When the FBI Comes Calling…®

THE FEDERAL CRIMINAL TRIAL (Continued)

Direct Examination
The first side to present its case-in-chief is the government. It has the burden of proving that, beyond a reasonable doubt, the defendant committed the alleged crimes. To prove the defendant's guilt, the government must present evidence that supports this, and eliciting testimony on direct examination (which is defined as "The first questioning of a witness in a trial or other proceeding, conducted by the party who called the witness to testify." Black's Law Dictionary 492 (8th ed. 2005)) is part of a complex procedure.

Rule 601 of the Federal Rules of Evidence [hereinafter FRE] states that "[e]very person is competent to be a witness," unless there is some exception found in the FRE. However, the witness can only testify about things within that person's personal knowledge. FRE 602. It is up to the direct examiner to get the witness to establish that he has personal knowledge of the matter. Id. This is often done through the witness's own testimony, which can be given only after an oath or "affirmation administered in a form calculated to awaken the witness' conscience and impress the witness's mind with the duty" to testify truthfully. Id. 603.

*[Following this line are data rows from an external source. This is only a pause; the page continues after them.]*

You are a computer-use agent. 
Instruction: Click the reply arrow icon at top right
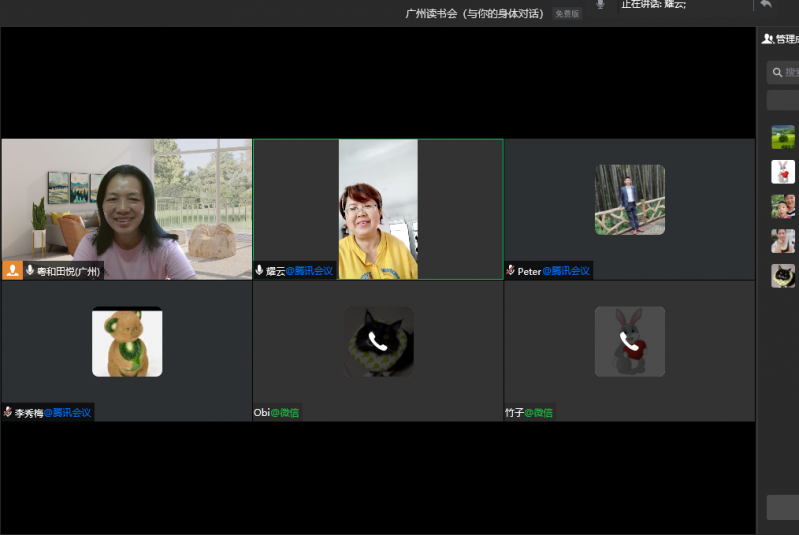766,5
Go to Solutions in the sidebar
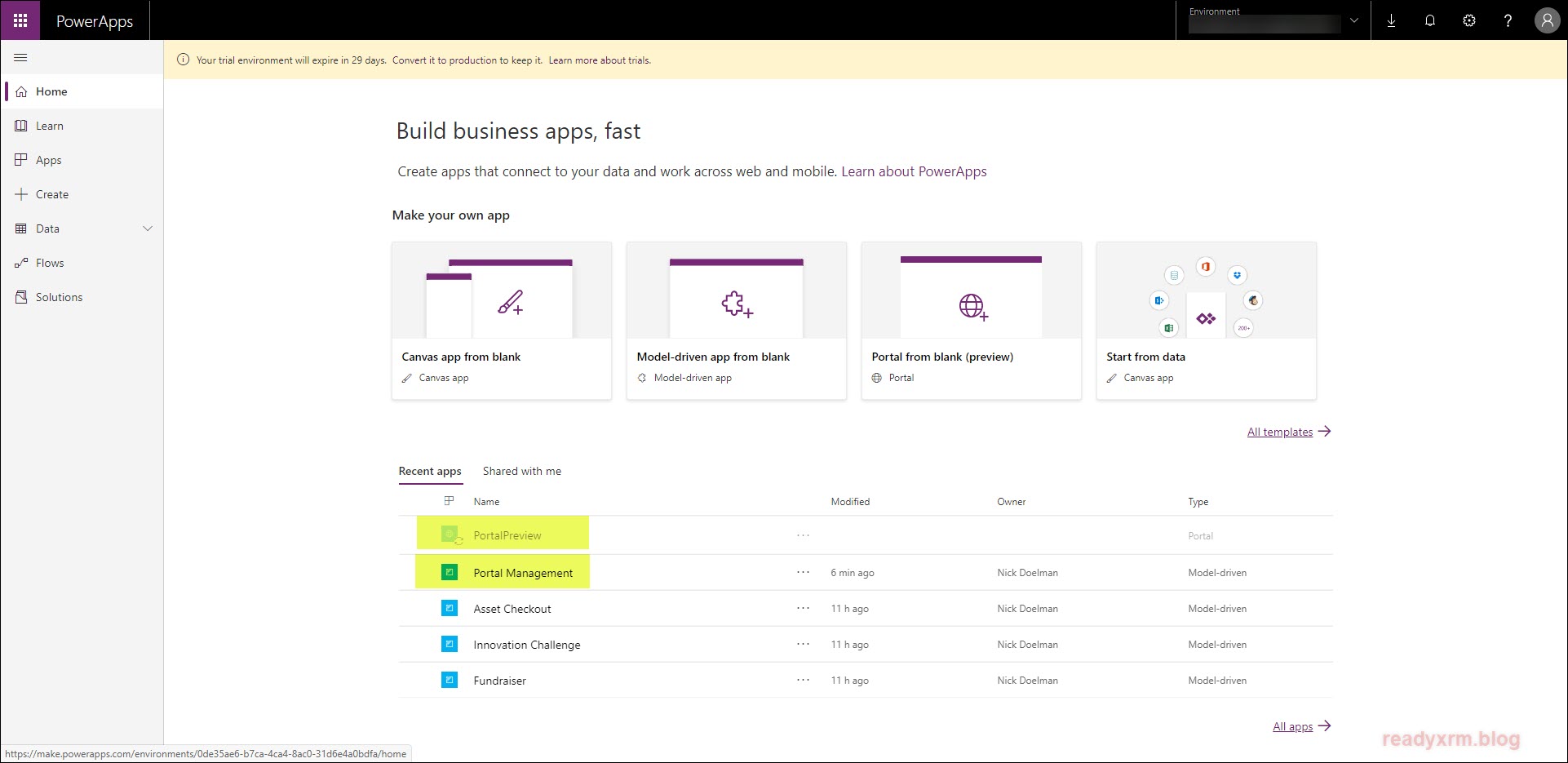1568x763 pixels. [x=59, y=297]
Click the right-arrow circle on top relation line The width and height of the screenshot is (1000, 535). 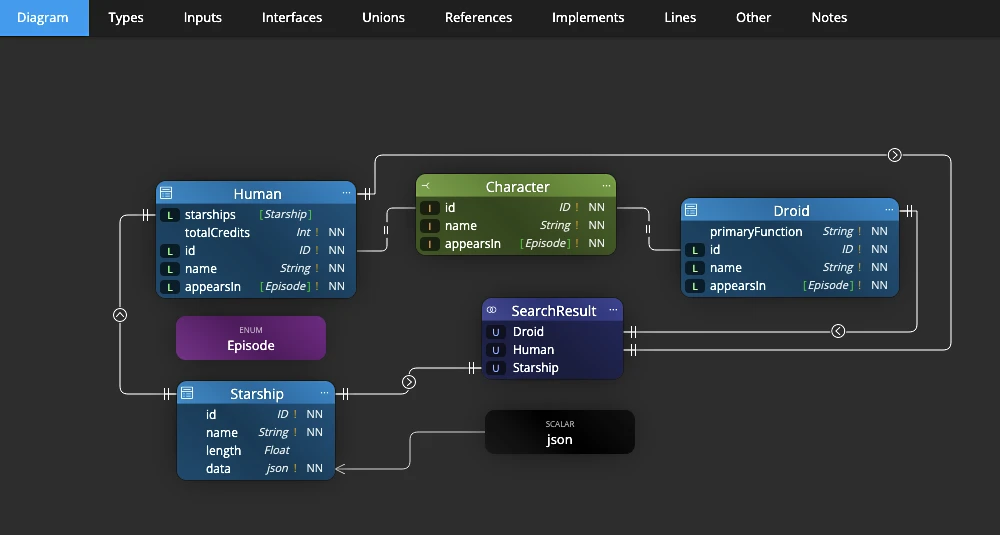895,155
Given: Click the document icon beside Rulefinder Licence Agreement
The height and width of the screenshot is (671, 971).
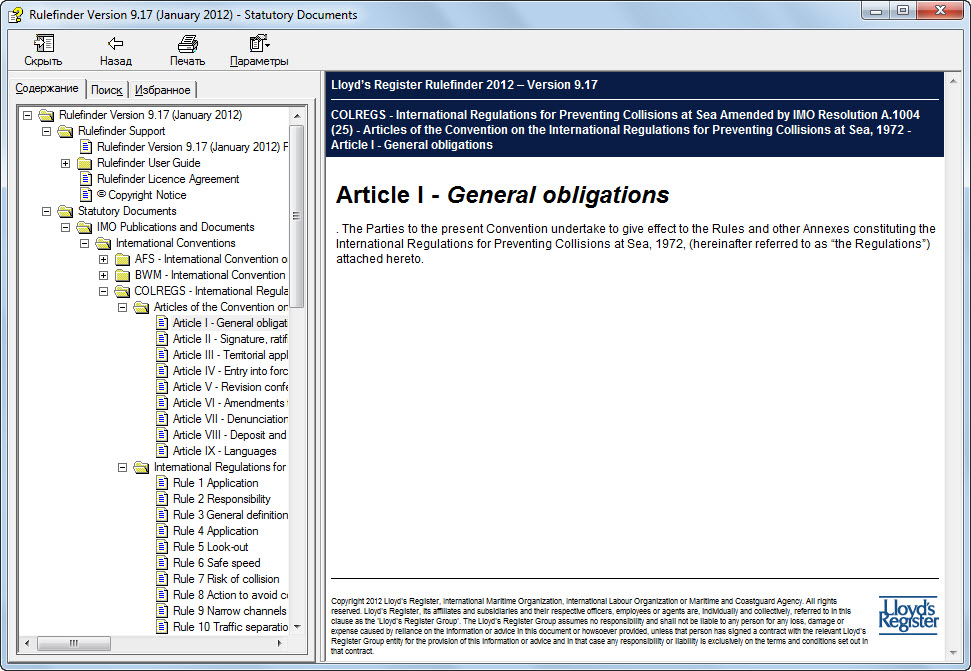Looking at the screenshot, I should pyautogui.click(x=87, y=179).
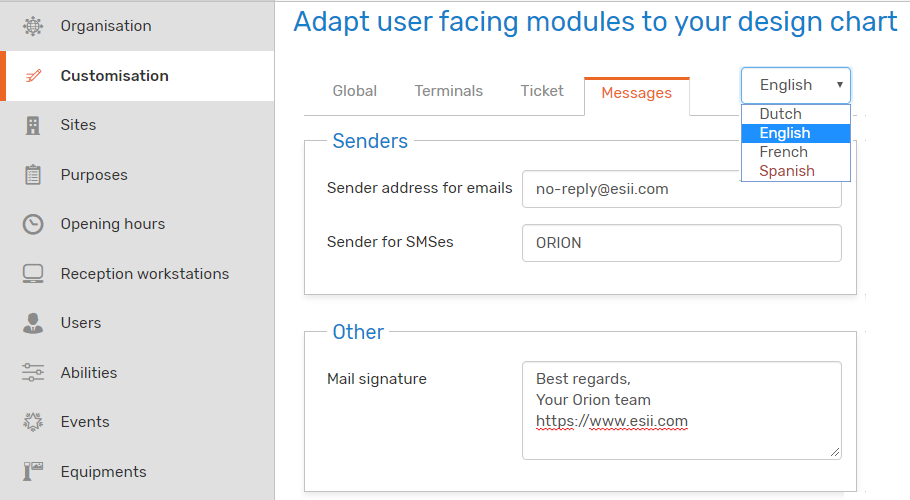Click the Purposes clipboard icon
Viewport: 910px width, 500px height.
point(33,175)
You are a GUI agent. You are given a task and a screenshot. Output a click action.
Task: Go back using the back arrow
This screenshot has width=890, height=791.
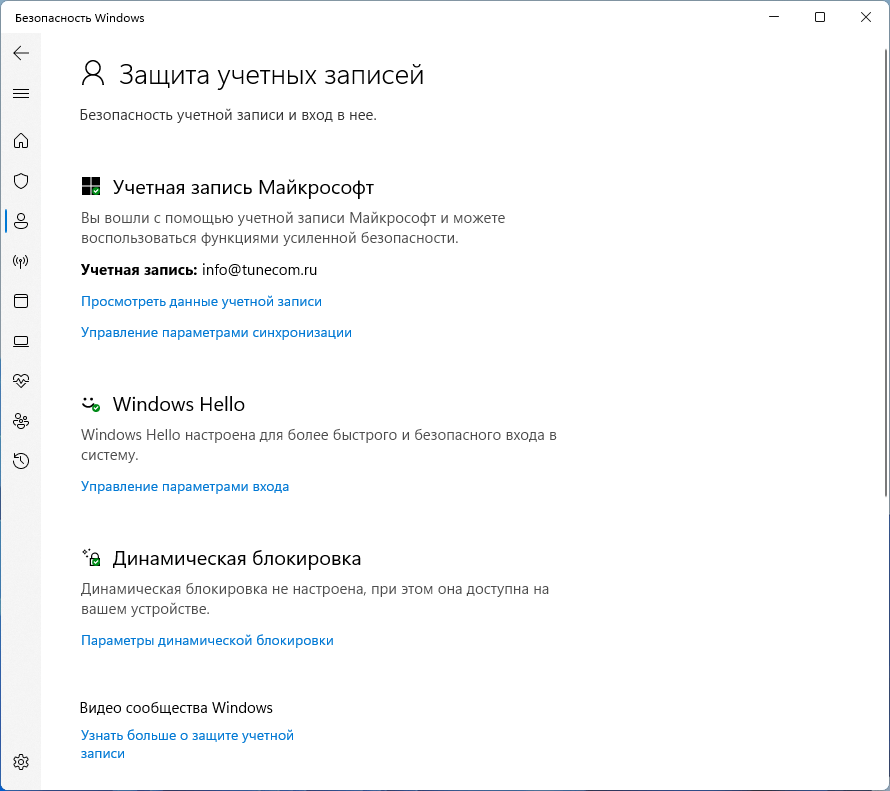tap(21, 53)
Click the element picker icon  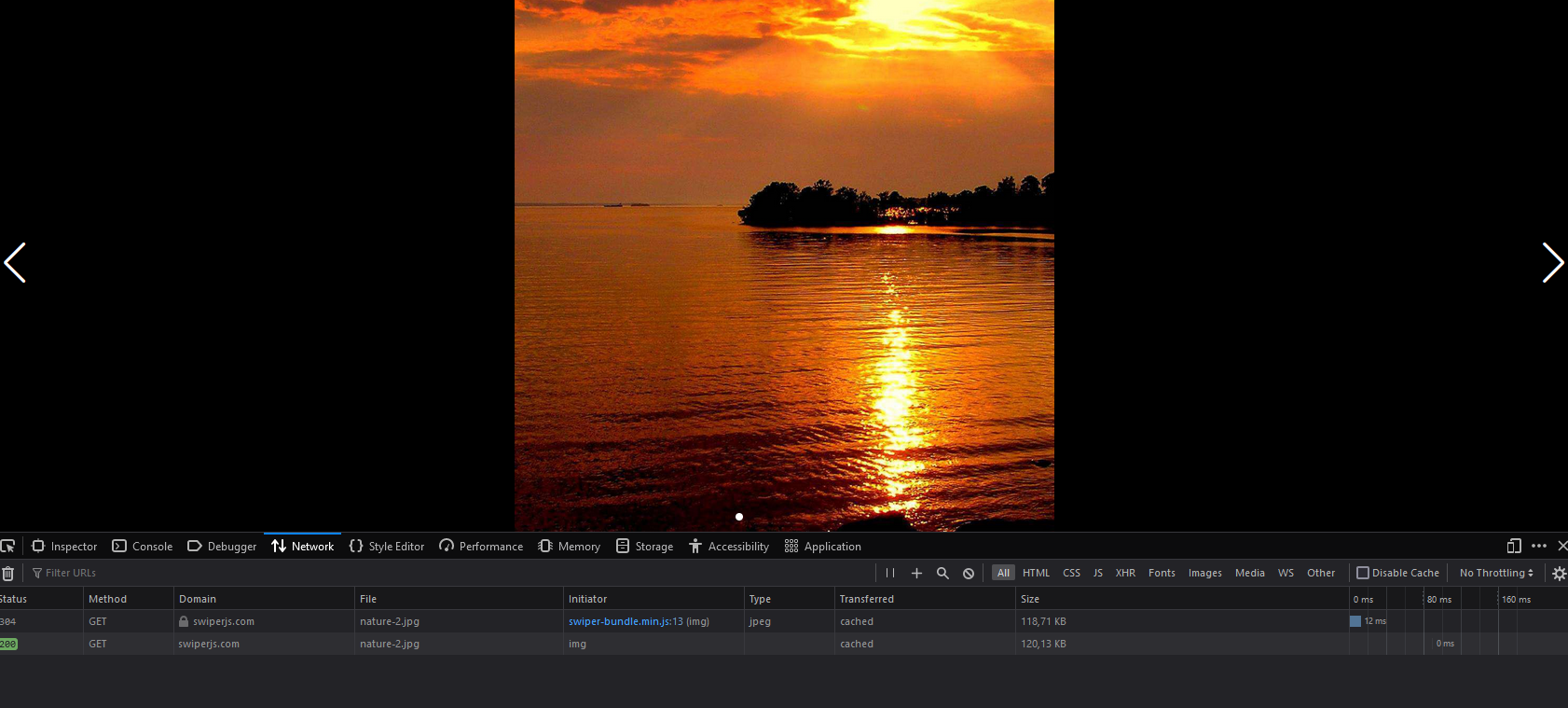click(7, 547)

During direct examination, no leading questions may be asked, except "as may be necessary to develop the witness's testimony." Id. 611(c). They may be used to refresh a witness's recollection of events, or to quicken the pace of trial. 3-RULE 611 Federal Rules of Evidence Manual § 611.02 (2005). The general idea behind this rule is that the jury wants and needs to hear the testimony from the witness, rather than the lawyer, and leading questions prohibit the jury from getting a full picture. Id. On the other hand, leading questions are essential for cross-examination.